Transcribe exactly, and only, the lines from the one containing "Select the Submucosa radio button" through the end of the entries below, leaving the pictures out.

━━ DATA FOR THE TASK

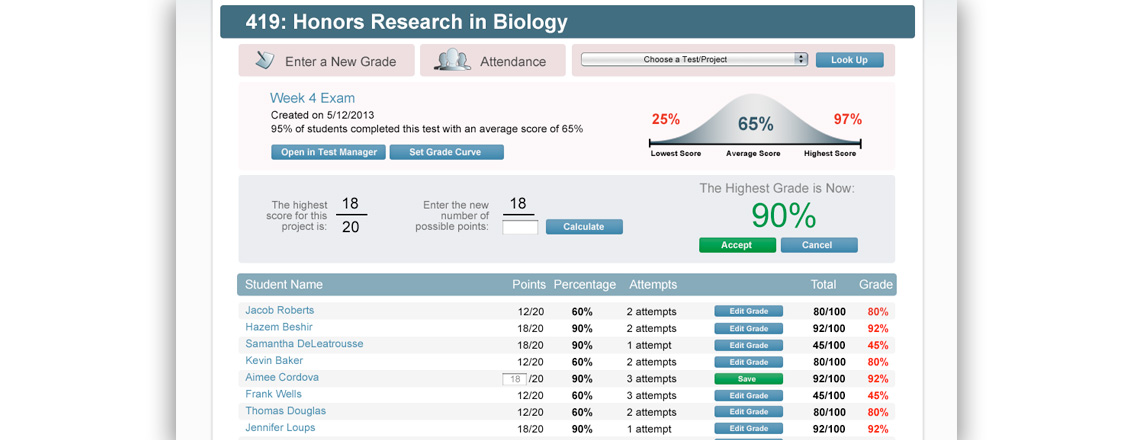Open the Week 4 Exam title link
The width and height of the screenshot is (1131, 440).
pyautogui.click(x=312, y=98)
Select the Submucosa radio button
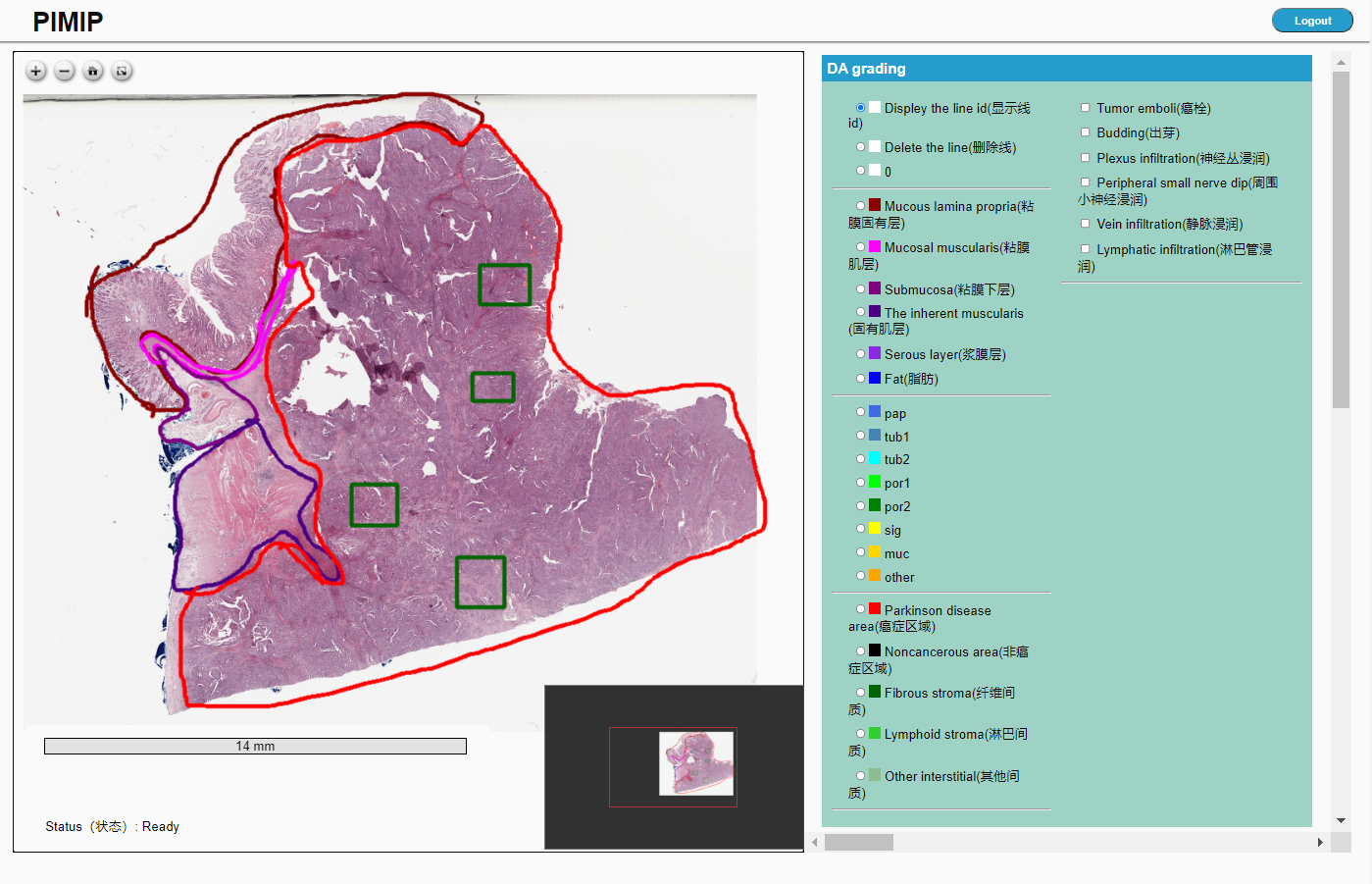This screenshot has height=884, width=1372. click(860, 289)
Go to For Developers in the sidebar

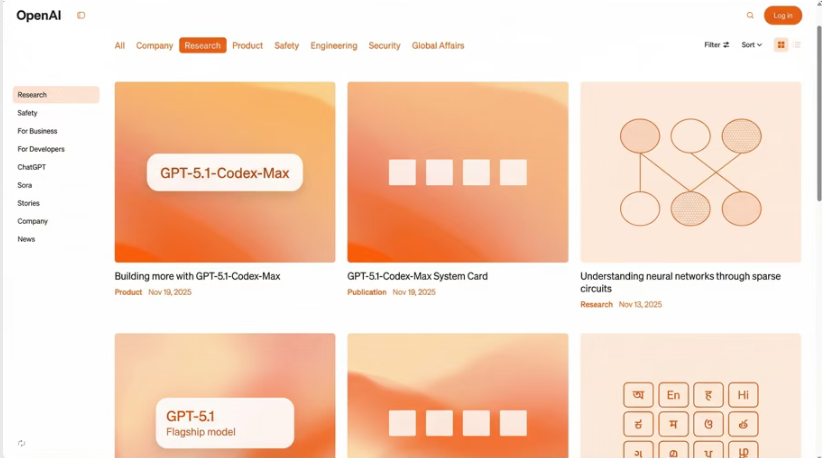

━━━━

(OUTPUT FOR THIS TASK)
Select the Submucosa radio button
This screenshot has height=884, width=1372. click(860, 289)
Go to For Developers in the sidebar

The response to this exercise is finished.